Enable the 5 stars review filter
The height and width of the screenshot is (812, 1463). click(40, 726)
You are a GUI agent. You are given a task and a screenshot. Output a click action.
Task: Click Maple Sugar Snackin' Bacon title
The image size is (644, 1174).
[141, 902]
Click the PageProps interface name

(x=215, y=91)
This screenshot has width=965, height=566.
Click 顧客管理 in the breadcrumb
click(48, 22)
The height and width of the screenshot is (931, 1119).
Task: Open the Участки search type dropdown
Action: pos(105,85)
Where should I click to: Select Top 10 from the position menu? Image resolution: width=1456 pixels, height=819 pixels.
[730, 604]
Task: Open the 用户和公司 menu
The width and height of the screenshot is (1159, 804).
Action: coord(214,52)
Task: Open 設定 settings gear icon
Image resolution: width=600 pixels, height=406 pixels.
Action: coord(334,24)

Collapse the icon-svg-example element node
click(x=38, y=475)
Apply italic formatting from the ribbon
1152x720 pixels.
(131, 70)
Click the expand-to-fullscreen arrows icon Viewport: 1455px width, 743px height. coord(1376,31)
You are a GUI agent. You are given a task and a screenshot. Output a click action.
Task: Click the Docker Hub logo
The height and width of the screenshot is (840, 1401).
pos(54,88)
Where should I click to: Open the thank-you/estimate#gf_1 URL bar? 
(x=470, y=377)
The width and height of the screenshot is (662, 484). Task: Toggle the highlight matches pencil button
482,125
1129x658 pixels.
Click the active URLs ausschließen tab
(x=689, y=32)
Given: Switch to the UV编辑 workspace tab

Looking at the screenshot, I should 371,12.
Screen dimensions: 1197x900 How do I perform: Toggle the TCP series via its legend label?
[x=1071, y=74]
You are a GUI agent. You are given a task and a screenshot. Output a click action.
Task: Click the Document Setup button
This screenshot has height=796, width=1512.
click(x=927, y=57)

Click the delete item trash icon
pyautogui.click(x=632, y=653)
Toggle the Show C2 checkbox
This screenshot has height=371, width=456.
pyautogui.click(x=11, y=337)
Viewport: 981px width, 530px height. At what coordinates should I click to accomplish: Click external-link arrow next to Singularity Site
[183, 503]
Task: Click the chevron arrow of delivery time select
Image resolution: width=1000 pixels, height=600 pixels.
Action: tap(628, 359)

Aim of the exercise:
Rewrite all the items above with every "Toggle" changed to "Flip" and nothing else altered.

Result of this exercise:
Enable the 5 stars review filter
The height and width of the screenshot is (812, 1463). click(40, 726)
You are a GUI agent. You are given a task and a screenshot. Output a click action.
Task: Click Maple Sugar Snackin' Bacon title
The image size is (644, 1174).
[141, 902]
Click the PageProps interface name

(x=215, y=91)
This screenshot has width=965, height=566.
Click 顧客管理 in the breadcrumb
click(48, 22)
The height and width of the screenshot is (931, 1119).
Task: Open the Участки search type dropdown
Action: pos(105,85)
Where should I click to: Select Top 10 from the position menu? Image resolution: width=1456 pixels, height=819 pixels.
[730, 604]
Task: Open the 用户和公司 menu
The width and height of the screenshot is (1159, 804).
Action: coord(214,52)
Task: Open 設定 settings gear icon
Image resolution: width=600 pixels, height=406 pixels.
Action: coord(334,24)

Collapse the icon-svg-example element node
click(x=38, y=475)
Apply italic formatting from the ribbon
1152x720 pixels.
(131, 70)
Click the expand-to-fullscreen arrows icon Viewport: 1455px width, 743px height. coord(1376,31)
You are a GUI agent. You are given a task and a screenshot. Output a click action.
Task: Click the Docker Hub logo
The height and width of the screenshot is (840, 1401).
pos(54,88)
Where should I click to: Open the thank-you/estimate#gf_1 URL bar? 
(x=470, y=377)
The width and height of the screenshot is (662, 484). Task: Flip the highlight matches pencil button
482,125
1129x658 pixels.
Click the active URLs ausschließen tab
(x=689, y=32)
Given: Switch to the UV编辑 workspace tab

Looking at the screenshot, I should 371,12.
Screen dimensions: 1197x900 How do I perform: Flip the TCP series via its legend label?
[x=1071, y=74]
You are a GUI agent. You are given a task and a screenshot. Output a click action.
Task: Click the Document Setup button
This screenshot has height=796, width=1512.
click(x=927, y=57)

Click the delete item trash icon
pyautogui.click(x=632, y=653)
Flip the Show C2 checkbox
This screenshot has height=371, width=456.
pyautogui.click(x=11, y=337)
Viewport: 981px width, 530px height. At what coordinates should I click to accomplish: Click external-link arrow next to Singularity Site
[183, 503]
Task: Click the chevron arrow of delivery time select
Image resolution: width=1000 pixels, height=600 pixels.
Action: tap(628, 359)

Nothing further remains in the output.